RECORD EXTRACTS Start Marker
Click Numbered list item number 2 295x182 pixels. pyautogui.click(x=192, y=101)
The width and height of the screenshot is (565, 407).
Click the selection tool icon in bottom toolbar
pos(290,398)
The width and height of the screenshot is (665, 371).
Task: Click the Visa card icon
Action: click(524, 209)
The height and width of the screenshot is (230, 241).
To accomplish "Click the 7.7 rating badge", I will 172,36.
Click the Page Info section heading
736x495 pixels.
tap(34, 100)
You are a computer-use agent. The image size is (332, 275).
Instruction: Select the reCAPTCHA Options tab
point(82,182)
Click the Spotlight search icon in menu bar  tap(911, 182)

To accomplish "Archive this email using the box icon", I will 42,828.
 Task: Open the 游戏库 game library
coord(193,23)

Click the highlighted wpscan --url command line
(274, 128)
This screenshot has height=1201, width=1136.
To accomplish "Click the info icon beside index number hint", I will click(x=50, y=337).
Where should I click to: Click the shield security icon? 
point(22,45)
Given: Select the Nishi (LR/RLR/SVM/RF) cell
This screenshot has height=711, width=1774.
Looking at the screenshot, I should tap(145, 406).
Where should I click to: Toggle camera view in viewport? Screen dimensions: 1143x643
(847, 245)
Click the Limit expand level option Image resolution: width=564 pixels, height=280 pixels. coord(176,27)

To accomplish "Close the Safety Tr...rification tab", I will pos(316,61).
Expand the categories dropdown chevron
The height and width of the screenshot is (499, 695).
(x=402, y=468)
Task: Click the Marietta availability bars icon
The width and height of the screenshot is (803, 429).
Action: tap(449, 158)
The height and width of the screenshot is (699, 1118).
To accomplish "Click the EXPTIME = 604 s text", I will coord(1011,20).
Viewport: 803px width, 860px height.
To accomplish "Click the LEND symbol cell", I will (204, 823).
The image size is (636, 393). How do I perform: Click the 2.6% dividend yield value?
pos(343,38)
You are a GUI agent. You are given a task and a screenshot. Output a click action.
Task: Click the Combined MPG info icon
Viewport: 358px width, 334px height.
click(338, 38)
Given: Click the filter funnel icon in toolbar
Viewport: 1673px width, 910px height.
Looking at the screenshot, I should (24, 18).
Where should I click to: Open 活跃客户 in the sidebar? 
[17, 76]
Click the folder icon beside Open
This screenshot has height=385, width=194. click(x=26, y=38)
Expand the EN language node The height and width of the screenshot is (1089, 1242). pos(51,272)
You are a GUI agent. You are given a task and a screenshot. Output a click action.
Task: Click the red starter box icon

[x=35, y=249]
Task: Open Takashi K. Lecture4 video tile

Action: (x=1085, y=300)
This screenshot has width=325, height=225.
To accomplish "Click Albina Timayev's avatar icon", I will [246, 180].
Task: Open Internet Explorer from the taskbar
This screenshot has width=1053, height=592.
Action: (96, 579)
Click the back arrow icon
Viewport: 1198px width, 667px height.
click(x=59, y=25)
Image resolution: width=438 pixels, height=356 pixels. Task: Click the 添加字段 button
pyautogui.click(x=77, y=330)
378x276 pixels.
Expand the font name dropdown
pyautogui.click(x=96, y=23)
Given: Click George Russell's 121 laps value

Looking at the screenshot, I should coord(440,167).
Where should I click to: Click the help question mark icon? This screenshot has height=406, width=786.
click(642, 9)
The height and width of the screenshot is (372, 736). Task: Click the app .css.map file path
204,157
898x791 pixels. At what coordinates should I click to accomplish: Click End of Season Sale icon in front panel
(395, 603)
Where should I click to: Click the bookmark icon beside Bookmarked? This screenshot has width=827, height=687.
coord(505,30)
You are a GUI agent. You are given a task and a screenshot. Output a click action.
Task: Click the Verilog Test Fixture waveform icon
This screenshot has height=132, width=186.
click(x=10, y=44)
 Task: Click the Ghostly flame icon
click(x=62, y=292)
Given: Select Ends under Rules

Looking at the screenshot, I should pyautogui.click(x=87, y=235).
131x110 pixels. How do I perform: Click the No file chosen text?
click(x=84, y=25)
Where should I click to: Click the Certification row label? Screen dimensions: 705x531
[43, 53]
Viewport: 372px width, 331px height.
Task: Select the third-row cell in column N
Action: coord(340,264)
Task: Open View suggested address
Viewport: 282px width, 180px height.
RECORD EXTRACTS End Marker
*ABOUT THIS TASK:* In the entries above, find every line holding the word "number" and copy it out.

*EXERCISE OUTPUT:*
Click Numbered list item number 2 295x182 pixels. pyautogui.click(x=192, y=101)
To accomplish "Click the info icon beside index number hint", I will click(x=50, y=337).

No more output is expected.